# KEWL tool organizer



## Snolan4571 (Jan 5, 2014)

Hi everyone, now to the 2nd post on the site. My wife actually stumbled across the plans for this storage unit and I must admit it is one of the best projects I ever built. It has saved so much time and storage space that I actually am building/ buying a new router table and base. Hey, can't have empty floor space in the work area now can we?
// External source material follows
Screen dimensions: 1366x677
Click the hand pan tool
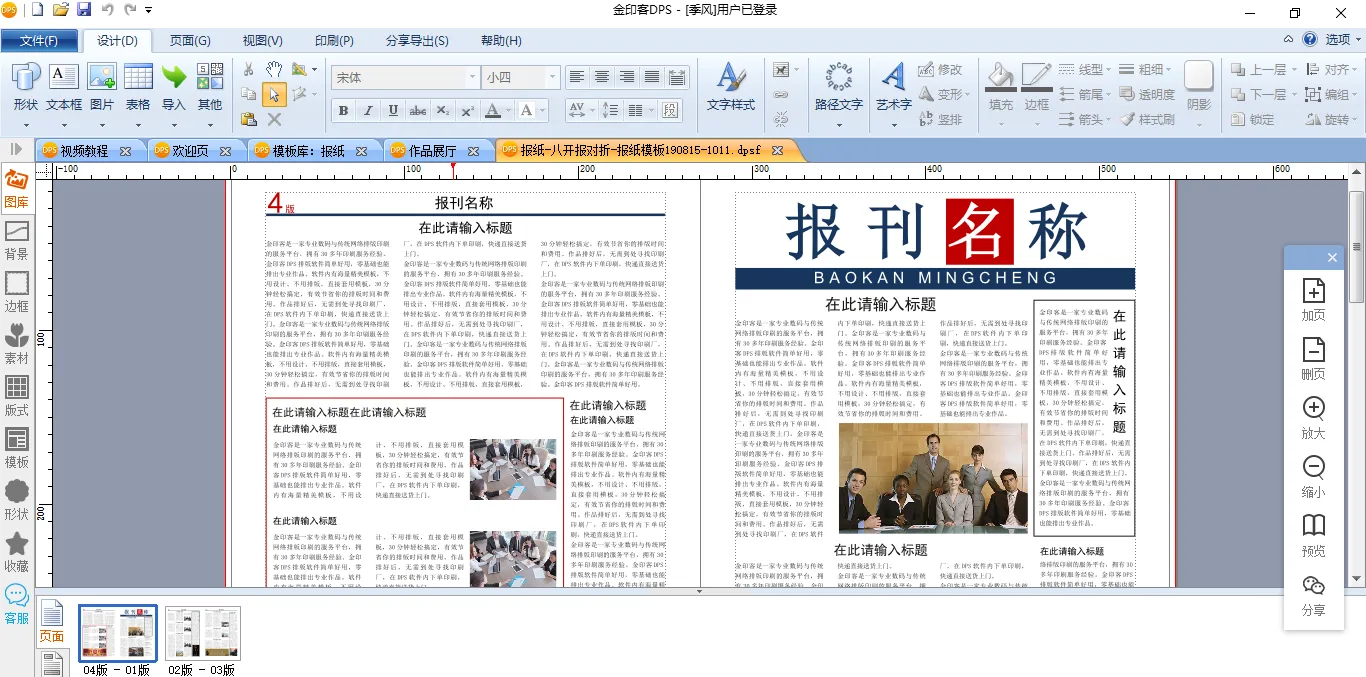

Individual tools mount onto bases that slide into adjustable runners in the tall storage cabinet. When an individual tool is needed- slide it out of the tall case and slip it onto the base for use. No clamps needed. Installed a multi port power feed on the side of the base and both the base and storage case are on lockable casters.


----------



## old55 (Aug 11, 2013)

Nice job Steve.


----------



## Mdawson (Mar 25, 2012)

Snolan4571 said:


> slide it out of the tall case and slip it onto the base for use. No clamps needed.


Hi Steve

I've been putting together some ideas to build something along very similar lines. Possibly fitting the tools bases with a cleat and clamping that into a workmate when using the tool.

I am, however, open to all ideas, in your setup how are you locking the tools to the base for use ?
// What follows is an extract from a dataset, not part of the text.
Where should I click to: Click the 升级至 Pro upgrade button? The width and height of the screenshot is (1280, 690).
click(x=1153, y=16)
I wouldn't mind checking out the plans to see if there are any other concepts to improve my own ideas, are the plans freely available ?

Mark


----------



## Wood Chip (Apr 10, 2011)

Very nice job on a project with many benefits:
1) very organized,
2) justifies buying some new tools to build it, and
3) must buy additional tools to fill now empty space (as you said).

Sounds like a win-win-win to me!


----------



## Snolan4571 (Jan 5, 2014)

Hi Mark,

Each tool tray is made of 3/4" MDF with a hardwood edging of 3/4" x 1 1/2" so that it creates a 3/4" lip all the way around the tray. I modified the plans to only have a 1/16" clearance on the length and width of the tray for slipping over the base cabinet top. I then push the tray tight to the rear and right and use 2 vertical clamps mounted to the base on the left side and the front to keep it tight. As long as everything is kept flat between the base top and the tray(s) when building them, the weight of the MDF with mounted tool will keep it tight.
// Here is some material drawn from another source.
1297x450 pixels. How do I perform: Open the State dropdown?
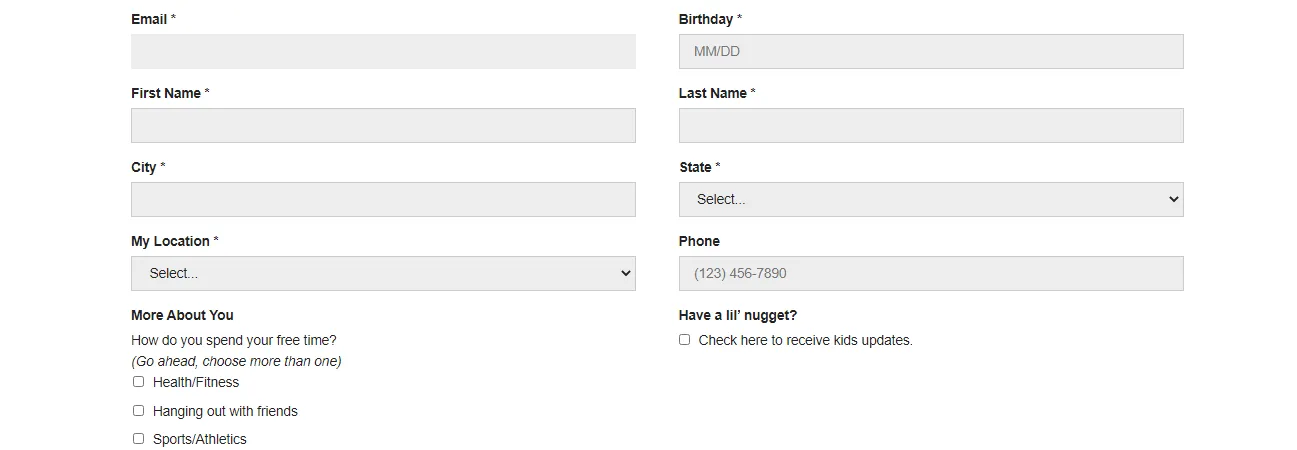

Plans are not free but just 6.99 and can be found at the following link.

woodstore.net/besy.html and search for Bench-tool system


----------



## Mike (Nov 22, 2004)

Tool docks really make good sense for people with space restrictions. Nice job on this Steve.


----------



## chessnut2 (Sep 15, 2011)

Steve.......this is a great idea. I've had some of my benchtop tools on bases with a cleat on the bottom for clamping into a workmate. This works OK, but they're awkward to store when not in use. Also, I have a bad habit of not putting the tools away when I'm done with them, so I usually have a workmate with a tool mounted in it taking up floor space. The unit you built is a lot better by having the dedicated base unit. Plus the storage in the base for bits, wrenches, etc. would help with organization. Thanks for the idea. Jim


----------



## GeneralDogsbody (Jan 9, 2013)

I've built a similar unit from plans for a Tool Tower like this in a Wood magazine Home Shop Ideas issue. At first I used a 2 x 2 cleat in the middle of each tool base and clamped the tool base between the jaws of my Workmate. If I wanted to use the tool elsewhere, I had to find some extra 2 x 2 to keep the tool base stable. I then switched to two cleats, front and back of the base. On the workmate, I can throw the tool base on top of the Workmate and expand the jaws to clamp the the base between the cleats. Now, I can also put the tool base on the truck tailgate, the workbench or the deck and still have a stable tool. The tool tower is a great place to store my mitre saw, router table and portable planer.


----------



## papasombre (Sep 22, 2011)

Hi, Steve.

You and your wife make a nice duo. She thinks and you execute.


----------



## JOAT (Apr 9, 2010)

That is not a working shop. Too clean.


----------



## Panhandler (Jan 23, 2014)

I'd been thinking along those lines, but it's great to see something that's already figured out. Thanks!

Wally,
Sandpoint, ID


----------



## Jeanette M. (Jan 22, 2014)

nice job. I have been 3 years trying to build me a tool chest but someone else always wants something done!! Oh well, it will get built sometime or later!! but nice job on yours just the same!


----------